Istanbul has been manic – wonder the old narrow alleys of the old town and you have to dodge the men delivering whole trays of tulip-shaped glasses of cay to the half-dozen men who seem to loiter in front of every other shop. Meanwhile the city’s soundtrack is the endless horns of the insane city traffic mixed with the competing Imams’ call to prayer – a slightly different take on it comes from each minaret.
Between the embassy visits, the sights, and the other errands that had me walking over this city, I took any opportunity to sit myself down on those tiny plastic chairs that had me reminiscent of the Beer Hoi bars of Hanoi and try out the tasty cheap local eats.
I haven’t gone anywhere in this city without eating something new – “recovery and stocking up for the road ahead” is the excuse. – as if I need one –and no trip to a certain part of town was made without a little research for what vendors to look out for. ‘Wet Burgers’ at Taksim square; fried mackerel sandwiches by the Golden Horn; and then there was the Kokoreç I found dotted around the old town and have eaten at least once a day since.
It’s basically seasoned lamb’s hearts, lungs, or kidneys, wrapped in intestine in which it is roasted, chopped up with peppers and onion, and stuffed into a sandwich.
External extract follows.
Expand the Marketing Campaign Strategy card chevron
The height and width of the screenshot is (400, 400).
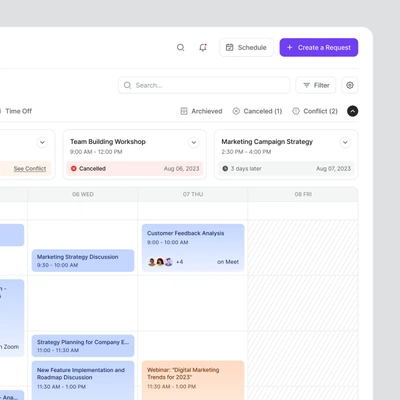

It’s utter bliss and is not unlike something you’d eat on Burns Night. It probably doesn’t sound as good on paper. But if you’re in this part of the world – I implore you to try it out.
My plan for the rest of Turkey has changed slightly; rather than following the Black Sea Coast, I’m taking a rather long and mountainous detour inland to Cappadocia. With the map out in front of me it looks like it will be a good ride. But, in contrast to Kokoreç , most journeys sound better on paper.